Das fällt in die Abteilung urbaner Legenden. Für den Klang ist die Schallverteilung durch die kreisförmige Platte der unteren Acht mit dem Steg als Zentrum entscheidend. Das Schalloch bildet die obere Begrenzung dieser "Schallplatte" und verhindert eine Ausbreitung der beim Gitarrenklang weniger erwünschten, zur Holzfaser
parallel laufenden Schwingungen in den Berteich der "oberen Acht", der zudem durch das verleimte Griffbrett in der Schwingungsfunktion so stark eingeschränkt ist, dass ein Cut hier keine nennenswerten Auswirkungen mehr hat.
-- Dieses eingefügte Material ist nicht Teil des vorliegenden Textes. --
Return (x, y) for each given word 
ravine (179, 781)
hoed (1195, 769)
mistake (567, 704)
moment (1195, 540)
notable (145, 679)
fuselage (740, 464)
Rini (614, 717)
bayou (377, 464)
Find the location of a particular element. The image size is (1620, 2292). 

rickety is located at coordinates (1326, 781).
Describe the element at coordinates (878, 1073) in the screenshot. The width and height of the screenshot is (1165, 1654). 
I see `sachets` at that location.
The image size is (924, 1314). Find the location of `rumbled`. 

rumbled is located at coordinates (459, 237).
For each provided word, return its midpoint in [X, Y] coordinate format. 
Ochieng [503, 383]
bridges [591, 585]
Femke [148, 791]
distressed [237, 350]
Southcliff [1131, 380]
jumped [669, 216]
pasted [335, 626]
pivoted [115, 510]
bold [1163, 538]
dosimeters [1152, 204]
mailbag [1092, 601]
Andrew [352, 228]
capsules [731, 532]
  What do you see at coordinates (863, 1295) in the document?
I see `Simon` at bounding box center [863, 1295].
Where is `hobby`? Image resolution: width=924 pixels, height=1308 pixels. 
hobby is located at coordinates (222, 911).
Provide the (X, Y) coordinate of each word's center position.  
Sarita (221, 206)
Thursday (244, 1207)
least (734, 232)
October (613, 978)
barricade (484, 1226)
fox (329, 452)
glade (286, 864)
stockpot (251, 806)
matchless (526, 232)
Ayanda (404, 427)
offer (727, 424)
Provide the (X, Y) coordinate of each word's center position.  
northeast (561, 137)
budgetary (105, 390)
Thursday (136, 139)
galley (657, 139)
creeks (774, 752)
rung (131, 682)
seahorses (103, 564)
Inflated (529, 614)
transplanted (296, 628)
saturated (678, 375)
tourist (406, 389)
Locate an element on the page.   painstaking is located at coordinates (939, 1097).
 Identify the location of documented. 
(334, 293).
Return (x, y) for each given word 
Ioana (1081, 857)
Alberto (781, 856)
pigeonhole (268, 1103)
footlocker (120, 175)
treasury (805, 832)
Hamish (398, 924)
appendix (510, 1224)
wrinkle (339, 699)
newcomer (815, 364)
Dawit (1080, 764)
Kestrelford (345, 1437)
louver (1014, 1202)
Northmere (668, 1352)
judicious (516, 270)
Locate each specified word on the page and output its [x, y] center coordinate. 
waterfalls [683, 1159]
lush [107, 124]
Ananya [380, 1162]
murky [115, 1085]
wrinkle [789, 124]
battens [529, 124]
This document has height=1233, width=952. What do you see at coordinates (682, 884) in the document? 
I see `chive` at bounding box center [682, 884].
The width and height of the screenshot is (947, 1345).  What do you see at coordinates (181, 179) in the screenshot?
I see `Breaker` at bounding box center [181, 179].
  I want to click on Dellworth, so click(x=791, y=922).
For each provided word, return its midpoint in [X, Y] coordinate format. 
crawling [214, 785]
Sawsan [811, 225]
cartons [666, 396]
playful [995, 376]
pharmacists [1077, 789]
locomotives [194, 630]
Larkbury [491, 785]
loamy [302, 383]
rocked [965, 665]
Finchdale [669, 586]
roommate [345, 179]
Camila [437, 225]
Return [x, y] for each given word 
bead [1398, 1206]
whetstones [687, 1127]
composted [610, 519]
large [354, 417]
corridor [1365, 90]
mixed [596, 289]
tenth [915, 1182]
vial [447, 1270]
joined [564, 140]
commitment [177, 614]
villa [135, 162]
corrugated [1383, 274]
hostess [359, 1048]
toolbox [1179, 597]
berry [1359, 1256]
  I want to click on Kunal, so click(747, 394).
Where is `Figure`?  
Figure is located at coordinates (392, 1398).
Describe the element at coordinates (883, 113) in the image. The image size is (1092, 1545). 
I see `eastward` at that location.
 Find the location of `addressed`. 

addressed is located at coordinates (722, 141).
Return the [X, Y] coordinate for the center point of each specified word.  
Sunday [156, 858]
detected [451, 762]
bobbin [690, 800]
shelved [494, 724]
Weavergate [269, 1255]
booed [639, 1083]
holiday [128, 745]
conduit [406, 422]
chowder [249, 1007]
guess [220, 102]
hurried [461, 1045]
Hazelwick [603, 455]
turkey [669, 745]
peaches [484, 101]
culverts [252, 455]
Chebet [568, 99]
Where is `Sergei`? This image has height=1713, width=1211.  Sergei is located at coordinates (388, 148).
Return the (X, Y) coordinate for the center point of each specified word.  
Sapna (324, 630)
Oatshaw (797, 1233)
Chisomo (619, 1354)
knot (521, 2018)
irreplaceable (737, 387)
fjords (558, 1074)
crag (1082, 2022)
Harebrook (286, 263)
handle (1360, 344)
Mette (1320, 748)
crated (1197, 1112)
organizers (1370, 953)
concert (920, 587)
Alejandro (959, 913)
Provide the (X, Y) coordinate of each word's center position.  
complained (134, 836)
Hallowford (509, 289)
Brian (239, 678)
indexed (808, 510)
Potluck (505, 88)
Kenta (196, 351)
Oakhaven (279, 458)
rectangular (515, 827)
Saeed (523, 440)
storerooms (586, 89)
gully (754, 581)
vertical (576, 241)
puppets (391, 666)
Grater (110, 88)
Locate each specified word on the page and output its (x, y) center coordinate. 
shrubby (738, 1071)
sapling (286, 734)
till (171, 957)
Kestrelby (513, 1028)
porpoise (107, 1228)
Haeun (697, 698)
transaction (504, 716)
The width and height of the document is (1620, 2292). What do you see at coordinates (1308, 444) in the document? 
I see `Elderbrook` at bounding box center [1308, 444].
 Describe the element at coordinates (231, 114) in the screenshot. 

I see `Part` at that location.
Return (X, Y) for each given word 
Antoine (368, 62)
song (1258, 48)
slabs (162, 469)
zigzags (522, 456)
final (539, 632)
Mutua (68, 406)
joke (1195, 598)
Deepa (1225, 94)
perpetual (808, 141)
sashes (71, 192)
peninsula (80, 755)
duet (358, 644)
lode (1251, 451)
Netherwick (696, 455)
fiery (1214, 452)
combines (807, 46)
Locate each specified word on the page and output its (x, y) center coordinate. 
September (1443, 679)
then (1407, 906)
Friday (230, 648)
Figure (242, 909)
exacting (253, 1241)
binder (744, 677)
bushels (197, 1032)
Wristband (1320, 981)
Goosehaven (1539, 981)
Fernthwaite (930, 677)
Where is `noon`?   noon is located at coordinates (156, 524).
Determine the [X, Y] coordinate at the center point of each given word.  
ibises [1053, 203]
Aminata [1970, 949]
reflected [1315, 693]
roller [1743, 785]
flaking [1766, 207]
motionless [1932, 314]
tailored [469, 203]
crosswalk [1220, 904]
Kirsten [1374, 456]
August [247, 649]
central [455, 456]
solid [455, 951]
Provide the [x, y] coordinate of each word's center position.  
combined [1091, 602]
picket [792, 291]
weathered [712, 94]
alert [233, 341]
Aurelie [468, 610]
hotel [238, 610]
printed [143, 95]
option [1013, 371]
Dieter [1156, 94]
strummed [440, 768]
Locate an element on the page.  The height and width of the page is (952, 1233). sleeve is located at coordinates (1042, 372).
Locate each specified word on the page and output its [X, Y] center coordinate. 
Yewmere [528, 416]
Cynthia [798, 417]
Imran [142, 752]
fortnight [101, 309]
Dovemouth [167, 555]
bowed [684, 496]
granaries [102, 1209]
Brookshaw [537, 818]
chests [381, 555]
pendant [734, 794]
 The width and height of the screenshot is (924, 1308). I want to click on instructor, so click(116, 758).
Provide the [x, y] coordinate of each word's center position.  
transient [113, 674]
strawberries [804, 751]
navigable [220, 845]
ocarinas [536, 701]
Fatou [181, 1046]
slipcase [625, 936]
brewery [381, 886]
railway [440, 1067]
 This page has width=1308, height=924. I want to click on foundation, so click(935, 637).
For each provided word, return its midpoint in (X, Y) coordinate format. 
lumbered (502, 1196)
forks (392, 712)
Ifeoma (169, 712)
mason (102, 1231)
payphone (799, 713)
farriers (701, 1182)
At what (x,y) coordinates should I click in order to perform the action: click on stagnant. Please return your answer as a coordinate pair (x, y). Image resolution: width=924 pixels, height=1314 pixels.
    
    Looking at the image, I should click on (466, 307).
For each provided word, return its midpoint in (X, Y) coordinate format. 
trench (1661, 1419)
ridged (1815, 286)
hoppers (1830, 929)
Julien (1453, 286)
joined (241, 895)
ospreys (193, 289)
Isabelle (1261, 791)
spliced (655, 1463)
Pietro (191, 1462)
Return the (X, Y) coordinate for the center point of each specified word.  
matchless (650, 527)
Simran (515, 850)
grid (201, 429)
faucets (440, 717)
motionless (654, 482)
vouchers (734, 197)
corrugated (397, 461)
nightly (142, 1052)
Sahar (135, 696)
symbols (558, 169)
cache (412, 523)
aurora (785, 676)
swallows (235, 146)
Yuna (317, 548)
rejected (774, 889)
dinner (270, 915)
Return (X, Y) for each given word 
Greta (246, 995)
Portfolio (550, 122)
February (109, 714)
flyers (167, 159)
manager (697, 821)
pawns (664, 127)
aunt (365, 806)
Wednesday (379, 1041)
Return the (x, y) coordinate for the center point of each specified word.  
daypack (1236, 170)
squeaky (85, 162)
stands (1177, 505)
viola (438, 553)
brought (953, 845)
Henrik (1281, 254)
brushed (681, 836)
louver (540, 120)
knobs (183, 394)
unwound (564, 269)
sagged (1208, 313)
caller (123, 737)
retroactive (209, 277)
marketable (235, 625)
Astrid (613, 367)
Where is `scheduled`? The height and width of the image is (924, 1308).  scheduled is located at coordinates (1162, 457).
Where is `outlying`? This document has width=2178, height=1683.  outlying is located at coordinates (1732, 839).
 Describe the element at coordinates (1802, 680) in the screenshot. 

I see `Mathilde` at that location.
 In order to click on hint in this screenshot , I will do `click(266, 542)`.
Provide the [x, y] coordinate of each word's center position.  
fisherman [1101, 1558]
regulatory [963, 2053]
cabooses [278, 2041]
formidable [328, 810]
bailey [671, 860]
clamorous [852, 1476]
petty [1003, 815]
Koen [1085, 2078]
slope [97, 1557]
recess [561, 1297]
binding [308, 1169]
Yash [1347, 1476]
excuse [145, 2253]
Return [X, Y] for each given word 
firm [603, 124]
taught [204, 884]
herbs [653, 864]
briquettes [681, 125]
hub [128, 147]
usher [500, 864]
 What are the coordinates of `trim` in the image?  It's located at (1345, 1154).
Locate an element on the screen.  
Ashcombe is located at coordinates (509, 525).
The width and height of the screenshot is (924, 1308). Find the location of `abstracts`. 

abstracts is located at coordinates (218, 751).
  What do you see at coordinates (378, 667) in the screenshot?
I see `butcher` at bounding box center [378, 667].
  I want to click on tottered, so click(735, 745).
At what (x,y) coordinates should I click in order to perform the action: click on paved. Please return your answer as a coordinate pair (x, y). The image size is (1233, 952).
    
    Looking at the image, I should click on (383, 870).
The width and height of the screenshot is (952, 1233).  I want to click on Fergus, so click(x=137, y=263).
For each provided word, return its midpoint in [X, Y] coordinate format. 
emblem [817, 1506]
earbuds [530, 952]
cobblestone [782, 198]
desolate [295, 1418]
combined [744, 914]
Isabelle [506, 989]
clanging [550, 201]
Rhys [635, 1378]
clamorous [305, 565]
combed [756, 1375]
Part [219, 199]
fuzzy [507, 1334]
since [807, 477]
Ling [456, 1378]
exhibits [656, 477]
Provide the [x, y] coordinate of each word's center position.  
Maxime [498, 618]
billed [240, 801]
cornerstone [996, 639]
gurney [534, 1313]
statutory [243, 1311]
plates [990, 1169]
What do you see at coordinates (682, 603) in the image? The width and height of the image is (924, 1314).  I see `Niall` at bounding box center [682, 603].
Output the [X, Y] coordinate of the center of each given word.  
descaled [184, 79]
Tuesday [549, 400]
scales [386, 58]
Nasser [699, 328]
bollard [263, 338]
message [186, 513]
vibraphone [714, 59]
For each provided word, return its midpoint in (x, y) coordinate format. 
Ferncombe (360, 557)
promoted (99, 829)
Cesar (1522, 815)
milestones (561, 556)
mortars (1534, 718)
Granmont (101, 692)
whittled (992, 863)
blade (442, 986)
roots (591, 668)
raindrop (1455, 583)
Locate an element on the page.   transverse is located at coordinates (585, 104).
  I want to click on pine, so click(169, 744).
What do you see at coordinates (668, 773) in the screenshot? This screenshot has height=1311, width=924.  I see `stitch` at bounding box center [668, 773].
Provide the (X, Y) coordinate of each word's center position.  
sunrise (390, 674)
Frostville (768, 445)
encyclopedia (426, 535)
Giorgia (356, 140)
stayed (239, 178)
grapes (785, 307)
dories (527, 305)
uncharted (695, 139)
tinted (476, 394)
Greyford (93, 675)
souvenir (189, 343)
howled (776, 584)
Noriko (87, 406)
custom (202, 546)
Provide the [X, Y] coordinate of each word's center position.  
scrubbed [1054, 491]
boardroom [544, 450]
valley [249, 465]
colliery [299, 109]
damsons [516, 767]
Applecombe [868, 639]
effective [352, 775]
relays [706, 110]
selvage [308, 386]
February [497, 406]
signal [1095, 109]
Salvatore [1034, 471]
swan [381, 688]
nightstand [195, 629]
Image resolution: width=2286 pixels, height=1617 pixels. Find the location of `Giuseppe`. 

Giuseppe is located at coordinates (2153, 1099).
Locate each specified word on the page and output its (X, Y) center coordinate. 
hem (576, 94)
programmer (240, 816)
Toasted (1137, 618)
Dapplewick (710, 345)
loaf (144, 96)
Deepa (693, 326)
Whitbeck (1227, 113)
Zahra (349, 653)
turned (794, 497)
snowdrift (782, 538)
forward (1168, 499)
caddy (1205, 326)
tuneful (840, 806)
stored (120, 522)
Zum Vergleich: Genau umgekehrt zur Gitarre mit planen Decken begrenzen die seitlichen f-Löcher bei Streichinstrumenten (und bei Archtops!) die Schwingungen
quer zur Faser, außerdem sind die Griffbretter im letzten Drittel nicht mit der Decke verleimt, sondern am unteren Ende "frei schwebend", damit die volle Faserlänge der Decke für Parallelschwingungen ausgenutzt wird.
Cuts sind wahrscheinlich in Mode gekommen, um E-Gitarristen beim Spiel auf akustischen Gitarren ein vertrauteres
Look & Feel zu geben. So wie man dereinst den Halsansatz bei Steelstrings vom "klassischen" 12. auf den 14. Bund verlegt hat, um mit den verlängerten Hälsen den Banjospielern entgegenzukommen, die damals eine wichtige Käufergruppe stellten. Also letztlich eine reine Design-Masche, und so überflüssig, wie rosa Gitarren mit Glitzersteinchen.